A Bloomberg Intelligence survey published July 7 found that executives at Chinese companies expect to allocate 46% of their AI accelerator spending to homegrown chips over the next twelve months, up from roughly 30% today. That's not a forecast from an analyst extrapolating trend lines. It's what buyers themselves are telling Bloomberg they intend to do with their own money, and it's the clearest numerical signal yet of how fast Beijing's substitution push is moving through actual corporate purchasing decisions.
The same survey found something almost as striking. Eighty percent of the executives polled said their total infrastructure spending is running over budget this year, and they blame the cost of AI buildouts specifically. Building AI capacity in China right now costs more than companies planned for, and a growing share of that overspend is going to chips that, by most independent estimates, still lag Nvidia's by a wide margin.
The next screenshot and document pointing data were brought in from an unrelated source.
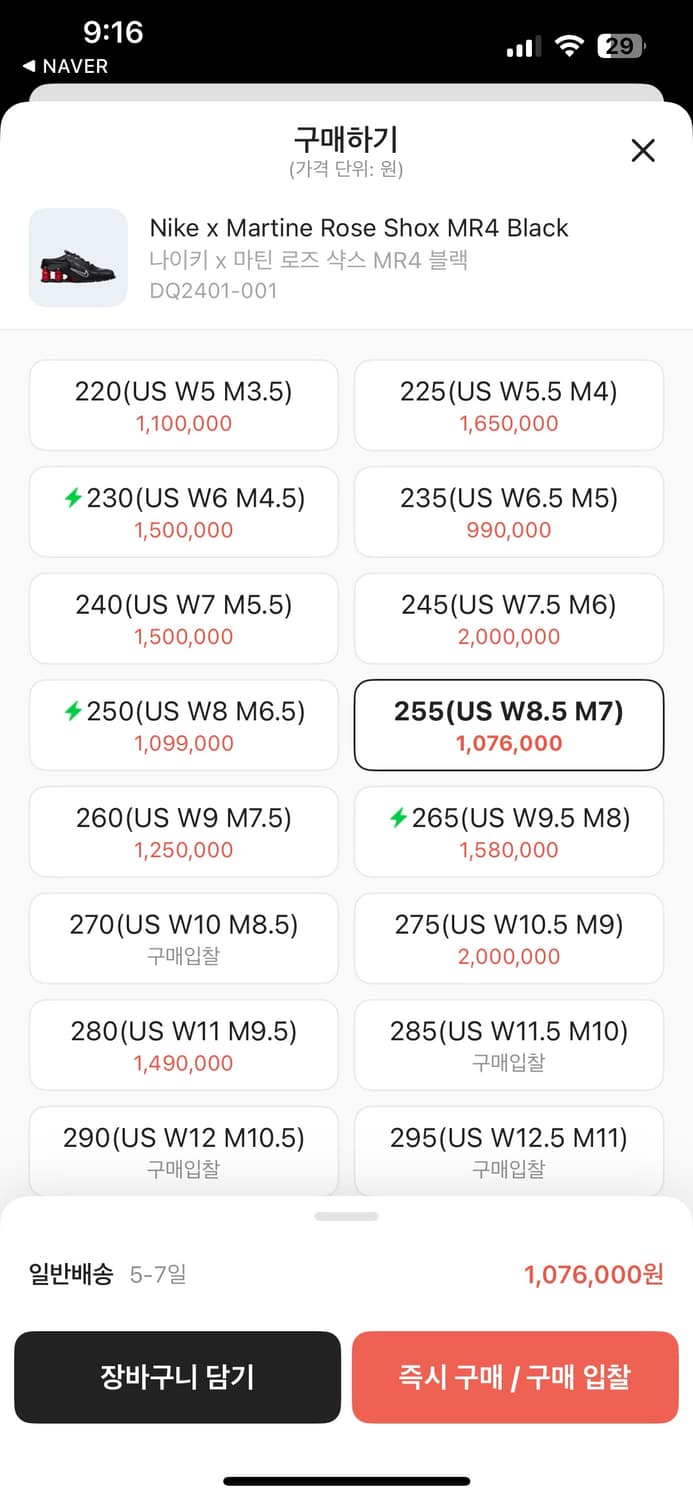693x1500 pixels.
Task: Select size 225 priced 1,650,000
Action: click(508, 405)
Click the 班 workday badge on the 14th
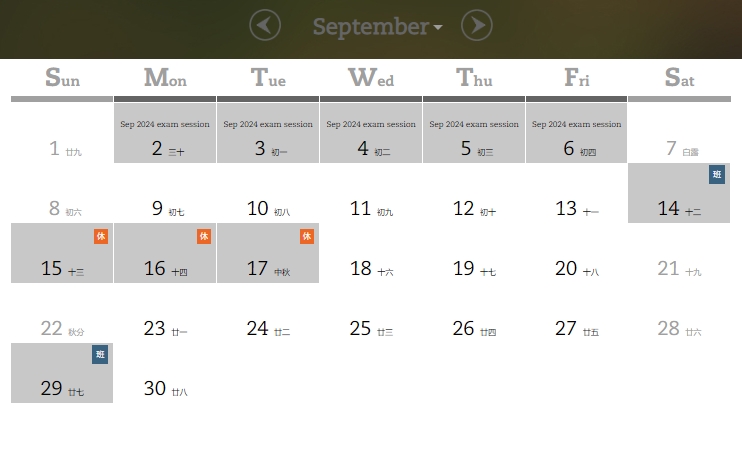This screenshot has width=742, height=455. tap(717, 175)
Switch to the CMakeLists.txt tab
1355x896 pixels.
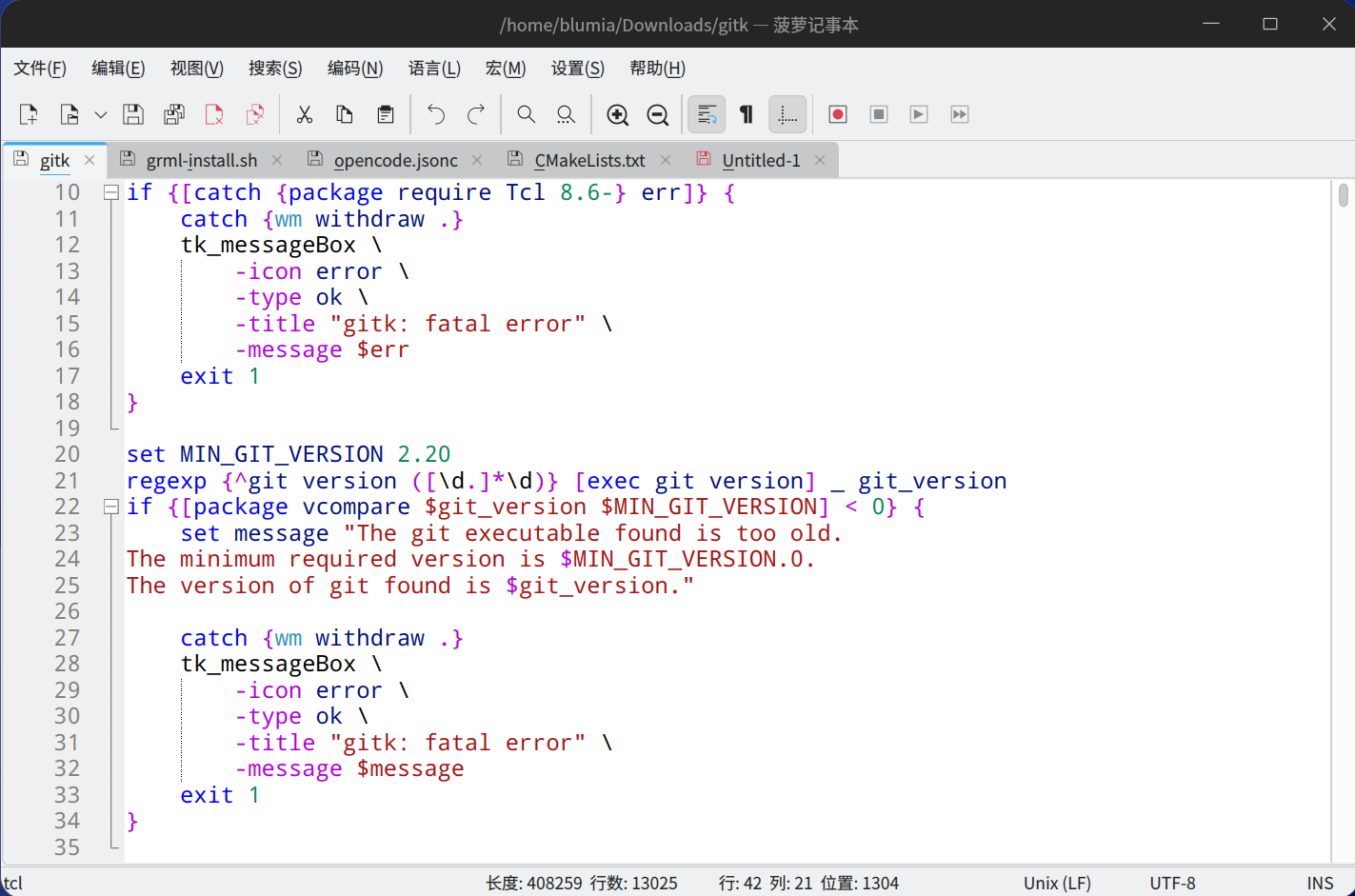588,160
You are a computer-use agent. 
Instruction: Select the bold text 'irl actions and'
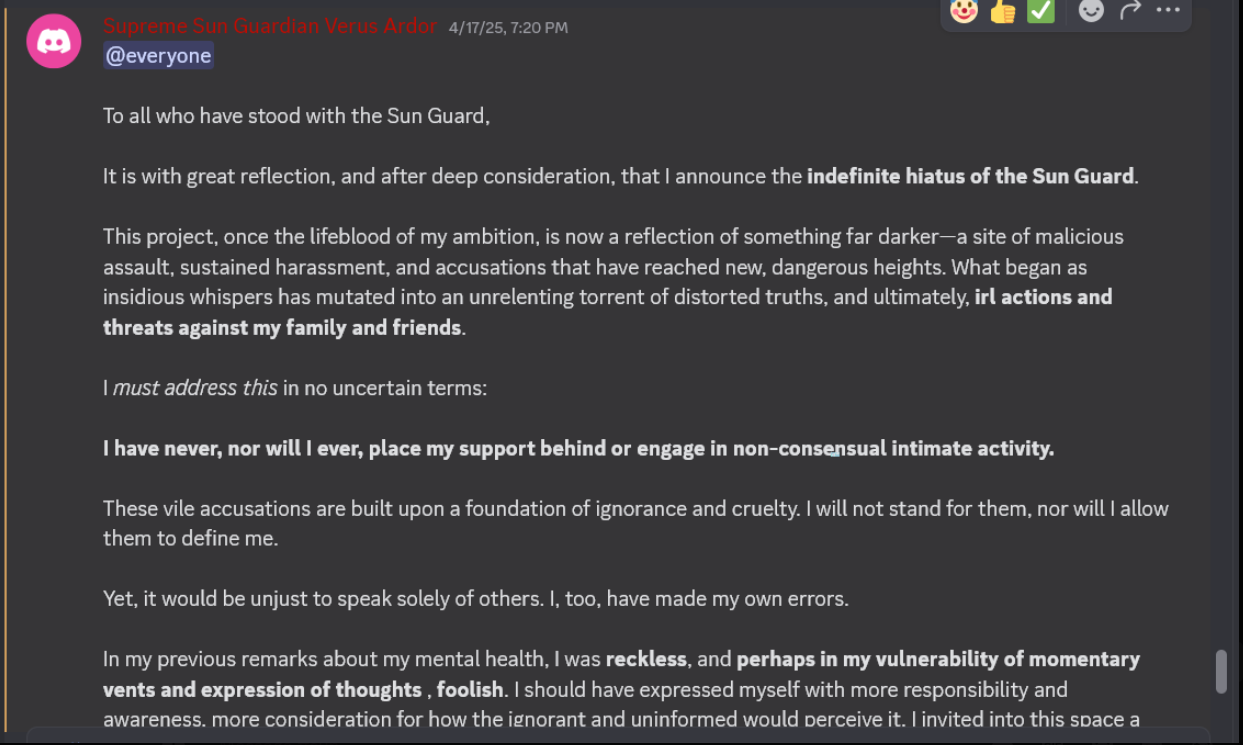point(1043,297)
That gap is real, and it's worth sitting with the actual numbers instead of the narrative that Chinese silicon is closing in fast. Estimates cited by analysts tracking Huawei's Ascend program suggest that if Huawei produced 800,000 Ascend 910C chips in 2025, that entire run represented about 5.3% of the total processing power Nvidia shipped that year alone. Chinese companies aren't switching to domestic chips because Huawei and Cambricon have matched Nvidia's performance. They're switching because Washington and Beijing have both made the decision for them.
China's Ministry of Industry and Information Technology has added Huawei and Cambricon processors to its approved government procurement list. Nvidia isn't on it. For state-linked buyers, that alone reroutes billions of dollars in spending regardless of which chip actually benchmarks better. Huawei is racing to fill the resulting demand: the company has planned roughly 750,000 Ascend 950PR units for 2026, with mass production that began in April and full-scale shipments expected in the second half of the year. Cambricon posted first-quarter revenue of $423 million, according to the company's own disclosures, a figure that would have been unthinkable for a Chinese AI chip maker two years ago.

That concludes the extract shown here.